REQUIREMENT: Each line below must be set down exactly as it stands.

◇ ◇ ◇

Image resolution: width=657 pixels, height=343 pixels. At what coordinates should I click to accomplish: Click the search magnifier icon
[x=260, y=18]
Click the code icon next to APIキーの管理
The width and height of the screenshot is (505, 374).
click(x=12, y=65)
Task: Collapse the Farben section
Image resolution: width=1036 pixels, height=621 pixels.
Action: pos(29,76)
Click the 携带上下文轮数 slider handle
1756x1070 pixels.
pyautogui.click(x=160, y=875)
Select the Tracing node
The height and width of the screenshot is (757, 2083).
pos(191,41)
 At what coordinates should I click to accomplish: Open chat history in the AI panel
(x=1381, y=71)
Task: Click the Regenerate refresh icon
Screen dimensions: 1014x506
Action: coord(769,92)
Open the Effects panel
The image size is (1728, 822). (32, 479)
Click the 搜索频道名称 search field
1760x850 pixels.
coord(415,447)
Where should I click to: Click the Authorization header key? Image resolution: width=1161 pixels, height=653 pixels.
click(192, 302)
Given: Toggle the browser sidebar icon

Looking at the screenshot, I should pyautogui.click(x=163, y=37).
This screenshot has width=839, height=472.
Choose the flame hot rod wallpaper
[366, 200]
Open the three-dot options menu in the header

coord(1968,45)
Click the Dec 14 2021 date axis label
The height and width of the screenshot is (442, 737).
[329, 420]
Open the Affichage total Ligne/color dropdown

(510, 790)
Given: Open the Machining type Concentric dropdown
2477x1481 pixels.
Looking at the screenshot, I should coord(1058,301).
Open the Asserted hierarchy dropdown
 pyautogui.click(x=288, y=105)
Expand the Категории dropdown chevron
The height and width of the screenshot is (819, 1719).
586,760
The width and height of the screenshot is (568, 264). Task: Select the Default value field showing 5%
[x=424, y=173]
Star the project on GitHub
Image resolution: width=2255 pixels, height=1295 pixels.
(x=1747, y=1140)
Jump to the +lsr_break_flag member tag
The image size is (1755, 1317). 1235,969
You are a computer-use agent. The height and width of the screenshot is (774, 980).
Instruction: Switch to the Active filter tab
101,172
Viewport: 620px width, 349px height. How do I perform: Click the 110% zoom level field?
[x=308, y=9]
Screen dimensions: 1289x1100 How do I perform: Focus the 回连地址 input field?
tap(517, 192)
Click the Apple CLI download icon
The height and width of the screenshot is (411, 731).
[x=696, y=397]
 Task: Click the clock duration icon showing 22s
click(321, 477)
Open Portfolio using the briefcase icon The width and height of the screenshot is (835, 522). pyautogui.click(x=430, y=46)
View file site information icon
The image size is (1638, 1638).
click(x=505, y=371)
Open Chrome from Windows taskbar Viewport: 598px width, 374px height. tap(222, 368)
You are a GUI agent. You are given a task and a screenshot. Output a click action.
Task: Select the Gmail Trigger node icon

◇ ◇ ◇

OUTPUT OF THE EXERCISE:
Image resolution: width=657 pixels, height=343 pixels. At what coordinates should I click to accomplish: Click the search magnifier icon
[x=260, y=18]
Click the code icon next to APIキーの管理
The width and height of the screenshot is (505, 374).
click(x=12, y=65)
Task: Collapse the Farben section
Image resolution: width=1036 pixels, height=621 pixels.
Action: pos(29,76)
Click the 携带上下文轮数 slider handle
1756x1070 pixels.
pyautogui.click(x=160, y=875)
Select the Tracing node
The height and width of the screenshot is (757, 2083).
pos(191,41)
 At what coordinates should I click to accomplish: Open chat history in the AI panel
(x=1381, y=71)
Task: Click the Regenerate refresh icon
Screen dimensions: 1014x506
Action: coord(769,92)
Open the Effects panel
The image size is (1728, 822). (32, 479)
Click the 搜索频道名称 search field
1760x850 pixels.
coord(415,447)
Where should I click to: Click the Authorization header key? Image resolution: width=1161 pixels, height=653 pixels.
click(192, 302)
Given: Toggle the browser sidebar icon

Looking at the screenshot, I should pyautogui.click(x=163, y=37).
This screenshot has width=839, height=472.
Choose the flame hot rod wallpaper
[366, 200]
Open the three-dot options menu in the header

coord(1968,45)
Click the Dec 14 2021 date axis label
The height and width of the screenshot is (442, 737).
[329, 420]
Open the Affichage total Ligne/color dropdown

(510, 790)
Given: Open the Machining type Concentric dropdown
2477x1481 pixels.
Looking at the screenshot, I should coord(1058,301).
Open the Asserted hierarchy dropdown
 pyautogui.click(x=288, y=105)
Expand the Категории dropdown chevron
The height and width of the screenshot is (819, 1719).
586,760
The width and height of the screenshot is (568, 264). Task: Select the Default value field showing 5%
[x=424, y=173]
Star the project on GitHub
Image resolution: width=2255 pixels, height=1295 pixels.
(x=1747, y=1140)
Jump to the +lsr_break_flag member tag
The image size is (1755, 1317). 1235,969
You are a computer-use agent. The height and width of the screenshot is (774, 980).
Instruction: Switch to the Active filter tab
101,172
Viewport: 620px width, 349px height. How do I perform: Click the 110% zoom level field?
[x=308, y=9]
Screen dimensions: 1289x1100 How do I perform: Focus the 回连地址 input field?
tap(517, 192)
Click the Apple CLI download icon
The height and width of the screenshot is (411, 731).
[x=696, y=397]
 Task: Click the clock duration icon showing 22s
click(321, 477)
Open Portfolio using the briefcase icon The width and height of the screenshot is (835, 522). pyautogui.click(x=430, y=46)
View file site information icon
The image size is (1638, 1638).
click(x=505, y=371)
Open Chrome from Windows taskbar Viewport: 598px width, 374px height. tap(222, 368)
You are a GUI agent. You are given a task and a screenshot. Output a click action.
Task: Select the Gmail Trigger node icon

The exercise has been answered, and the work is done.